Comment choisir son poisson ?

Alors, après cette révélation, se pose de nouveau la question pour le consommateur « comment consommer du poisson tout en contribuant à la préservation des océans ? » L’association BLOOM dégage plusieurs pistes pour guider le citoyen. Avant tout, on peut (doit?) tendre vers la réduction de la consommation de poisson dont les apports nutritionnels peuvent aisément être substitués par d’autres aliments dans les pays développés. Attention à ne pas remplacer le poisson par de la viande qui non seulement peut être issue d’élevages intensifs (à plus de 80%), pratique posant un problème écologique majeur, mais qui contribue aussi à la surpêche car 20% du poisson pêché mondialement sert à nourrir le poisson d’élevage (saumon), le bétail et les animaux domestiques.

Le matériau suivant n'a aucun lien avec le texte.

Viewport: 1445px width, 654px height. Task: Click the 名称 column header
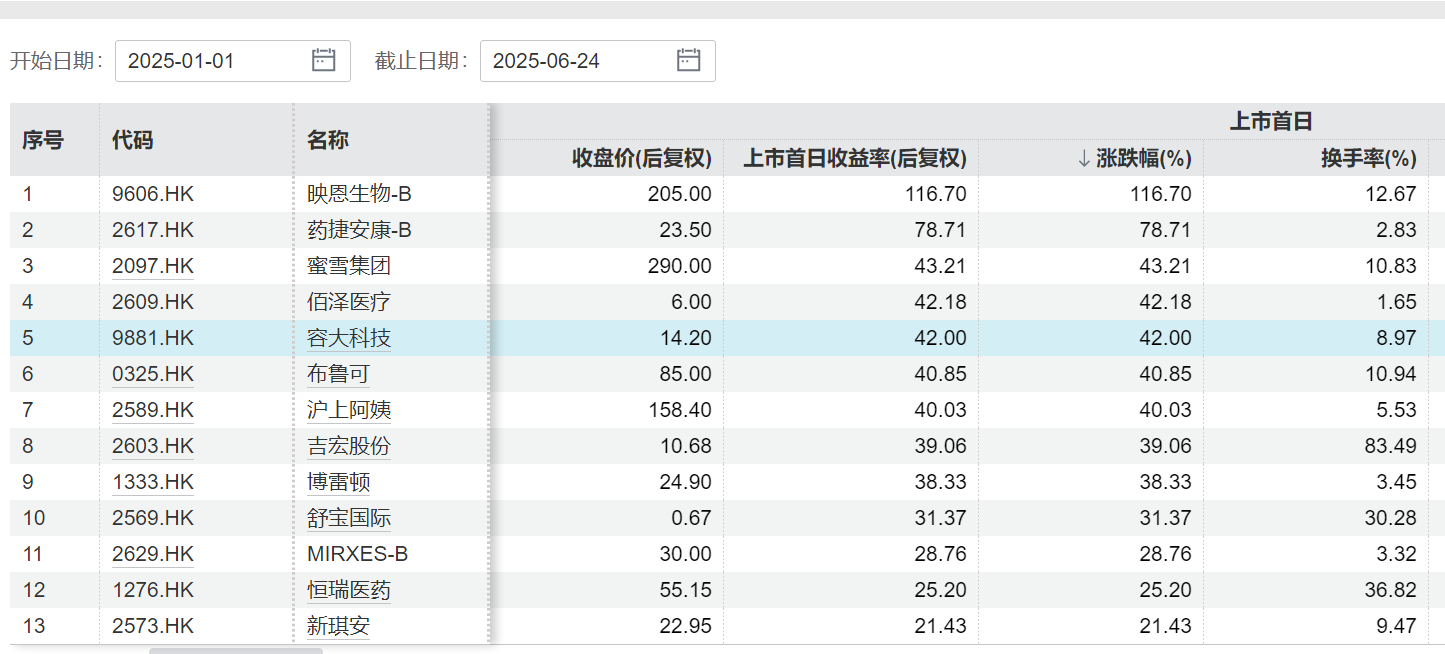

Lors de l’achat de poisson, se montrer attentif à la méthode de pêche ayant été employée qui se doit d’être spécifiée sur chaque emballage. À bannir, les méthodes détruisant l’habitat marin (telle la drague) et entraînant la capture d’espèces non ciblées qui seront rejetées mortes à l’eau (filets).

On remarque que les méthodes à faible impact sont également celles qui donnent du poisson plus frais et de meilleure qualité car pêchés en plus petite quantité et localement, les poissons sont stockés moins longtemps sur les bateaux (voire pas du tout dans les cas des casiers et lignes de traîne) et ne sont pas abîmés par leur propre poids. Choisir un poisson pêché de manière durable, cela signifie certes le payer plus cher mais c’est obtenir en retour un bien meilleur poisson. Préférer la qualité à la quantité pour un même budget, diversifier les espèces consommées c’est rentrer dans un cercle vertueux.

Enfin, privilégier ces méthodes permet de soutenir une pêche artisanale en détresse qui emploie 12 millions de personnes dans le monde (contre un demi million pour l’industrielle), consomme huit fois moins de carburant pour une quantité similaire et ne rejette pas de poissons morts en évitant les prises accessoires (10 millions de morts inutiles par an pour la pêche industrielle).

En conclusion, en l’absence de label fiable et de politiques écologiques protégeant radicalement la faune et la flore océanique (malgré la victoire de l’interdiction du chalutage profond en Europe), il revient une fois de plus au consommateur de se montrer particulièrement vigilant.